Recogida de Datos en Tiempos de COVID -19

La Agencia Española de Protección de Datos se ha pronunciado el pasado 31 de julio de 2020 sobre la recogida de datos personales que están efectuando los locales de ocio de distintas Comunidades Autónomas para poder controlar la propagación del Covid-19.

En este Comunicado, la Agencia explica qué requisitos han de cumplirse en la recogida de dichos datos para que ésta sea conforme con el Reglamento General de Protección de Datos.

En primer lugar, la Agencia aclara que los datos recogidos por estos locales no pertenecen a una de las categorías especiales de datos que recoge el artículo 9 del Reglamento, a pesar de que estos datos estén dirigidos a identificar a una persona física concreta (mediante la recogida de datos en su DNI).
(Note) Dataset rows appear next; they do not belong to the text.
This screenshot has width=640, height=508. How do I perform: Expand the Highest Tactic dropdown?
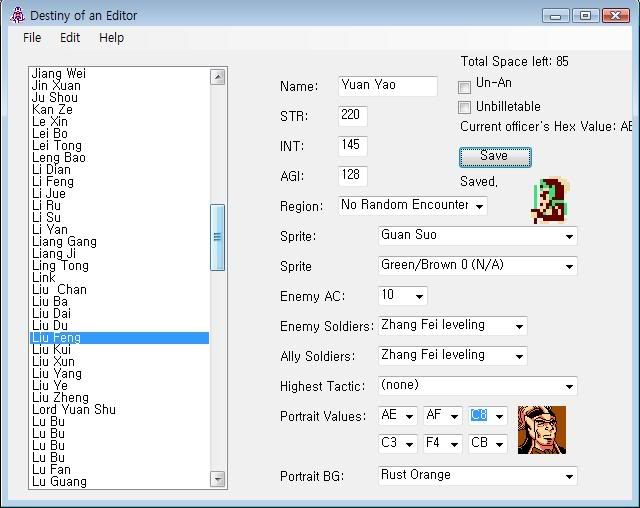(569, 386)
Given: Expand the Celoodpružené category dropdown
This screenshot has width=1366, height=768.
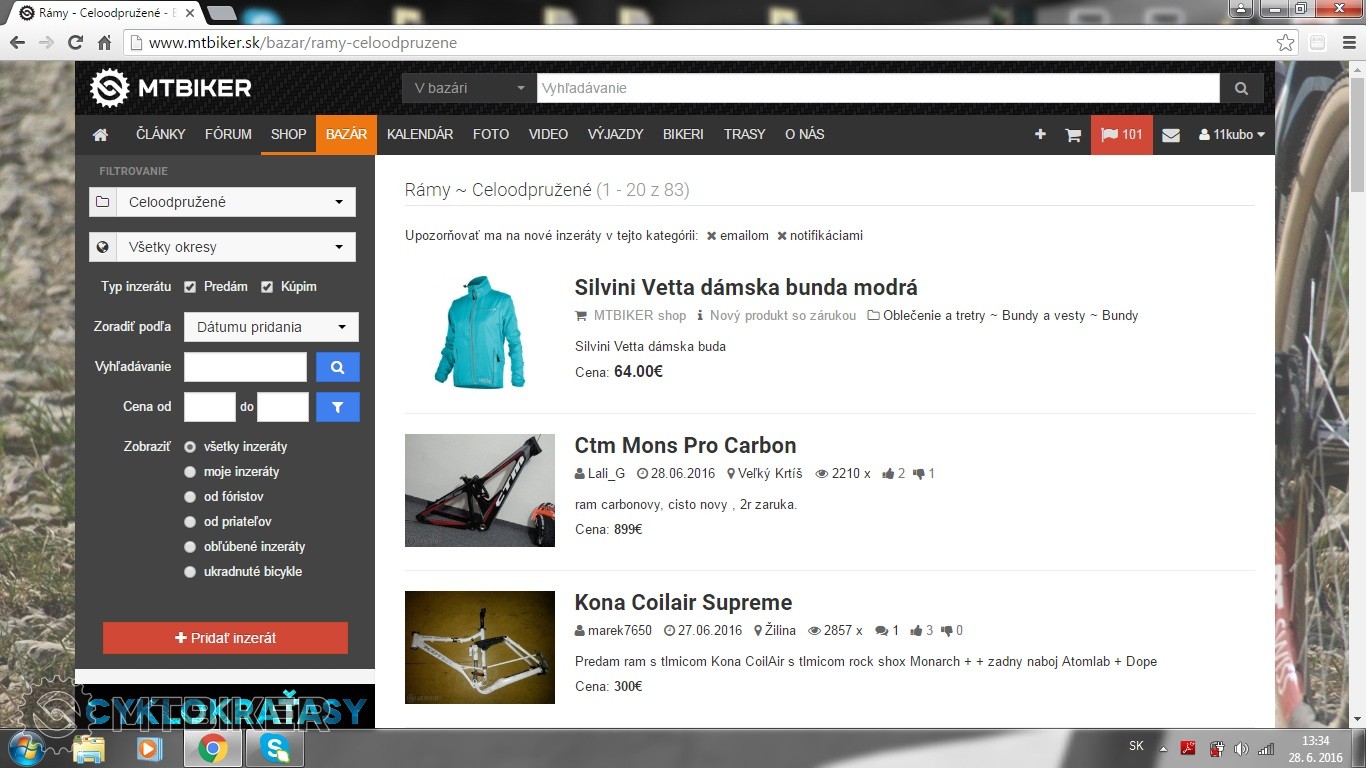Looking at the screenshot, I should pos(222,202).
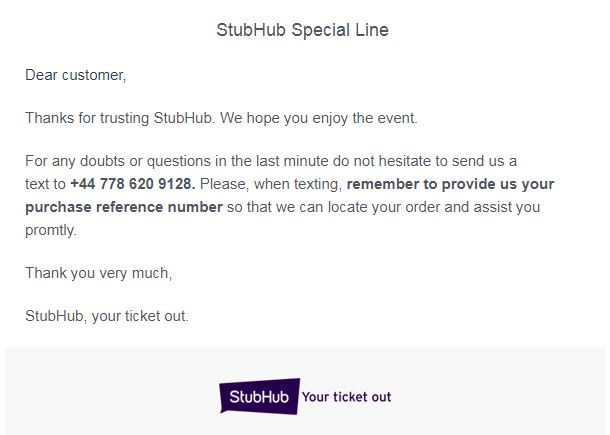Click the "Dear customer," greeting
Image resolution: width=610 pixels, height=435 pixels.
[x=76, y=75]
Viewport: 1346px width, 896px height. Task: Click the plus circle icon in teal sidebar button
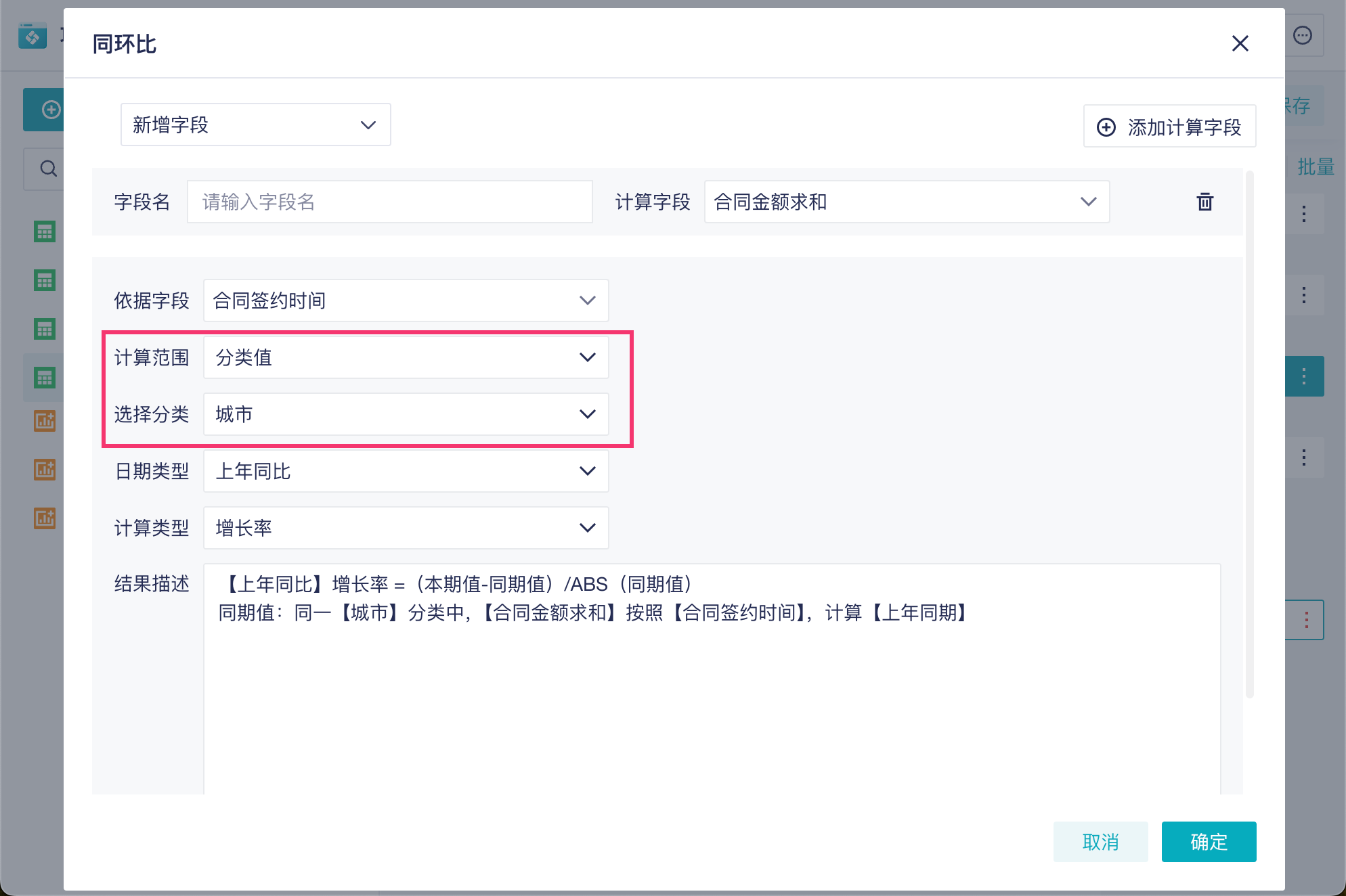coord(51,109)
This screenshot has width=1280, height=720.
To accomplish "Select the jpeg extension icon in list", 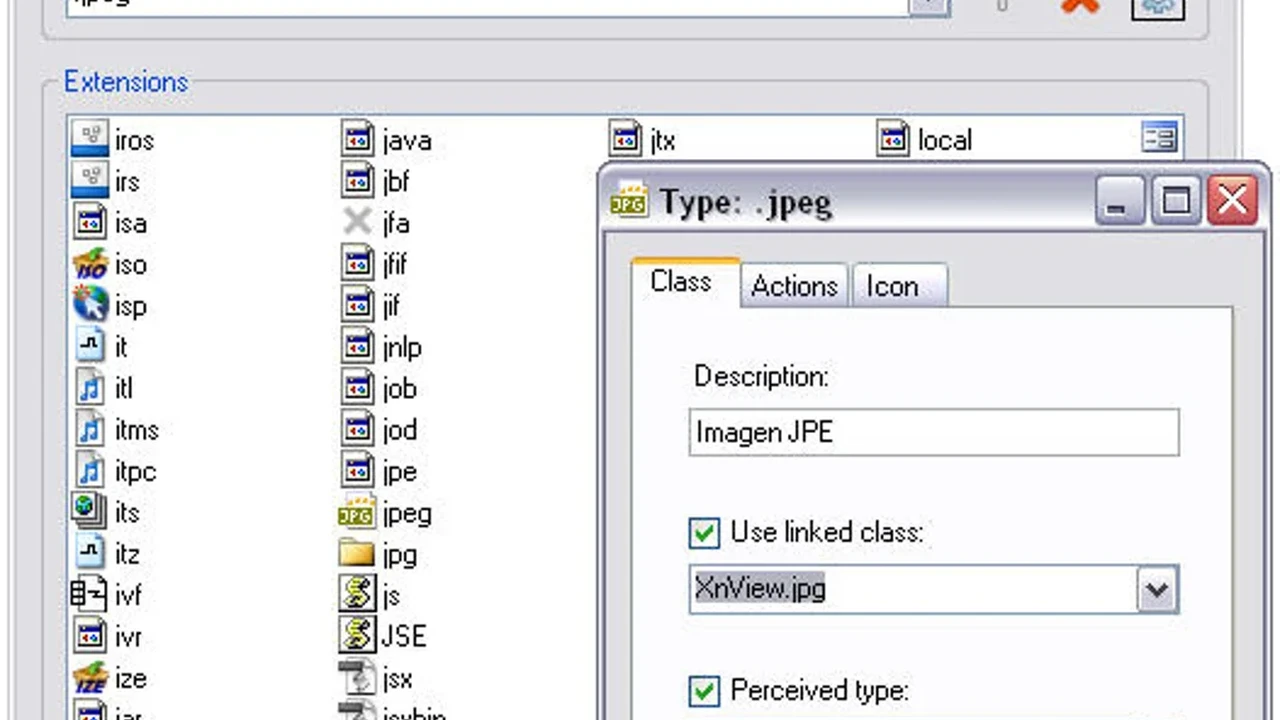I will [357, 513].
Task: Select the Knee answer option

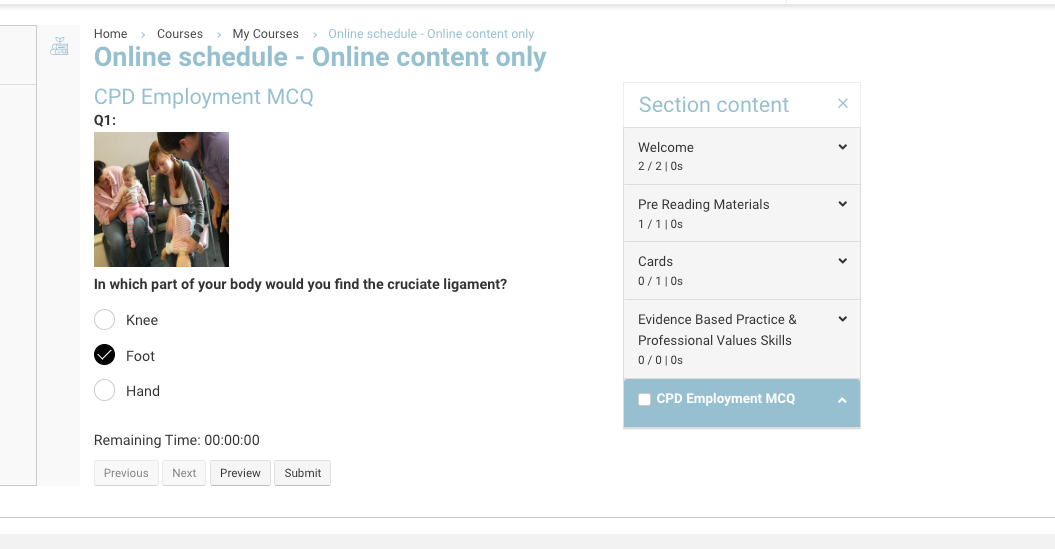Action: (105, 320)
Al no estar incluidos en estas categorías especiales, en principio su recogida y posterior tratamiento no estaría prohibida, aunque sí sujeta a los límites que establecen otros preceptos del Reglamento.

Como requisitos principales, la Agencia establece la obligación de acreditar la necesidad por parte de las autoridades sanitarias de recoger estos datos para controlar la propagación del Covid-19 y la obligatoriedad de dar estos datos, es decir, que no se pidan de manera voluntaria, pues en ese caso la medida perdería efectividad.

Por otra parte, además del cumplimiento de estos requisitos, el Reglamento de Protección de Datos exige que la recogida y tratamiento de los datos respondan a una finalidad concreta de las previstas en el propio Reglamento. La Agencia entiende que podrían concurrir las siguientes finalidades:

• El consentimiento del interesado, en cuyo caso la Agencia matiza que dicho consentimiento debe ser libre, es decir, que no se puede derivar ninguna consecuencia negativa para el cliente si no da esos datos. Esta finalidad no parece cumplirse en el caso analizado ya que, si el cliente no da su DNI, no puede acceder al establecimiento.
• El tratamiento obedece al cumplimiento de una norma legal, en cuyo caso debe tratarse de una norma con rango de ley. No obstante, no se ha dictado hasta la fecha ninguna norma con rango de ley que respalde esta actuación de los establecimientos de ocio.
• El tratamiento es necesario para el cumplimiento de una misión realizada en interés público.

De las finalidades anteriores, la Agencia da preferencia a la tercera, entendiendo por tanto que la recogida de estos datos obedece a una misión realizada en interés público. No obstante, la Agencia exige que se justifique en cada caso que no hay otras medidas más moderadas para lograr el propósito perseguido con esta medida. Y, en línea con lo anterior, y en virtud de un principio de minoración, la Agencia indica que podría bastar con la recogida de un número de teléfono, junto con los datos del día y hora de la asistencia al local, para cumplir con la citada finalidad.

Por todo lo anterior, la Agencia Española de Protección de Datos concluye que no sería necesario la identificación con DNI, como se viene haciendo en la práctica, por ser desproporcionada con la finalidad perseguida.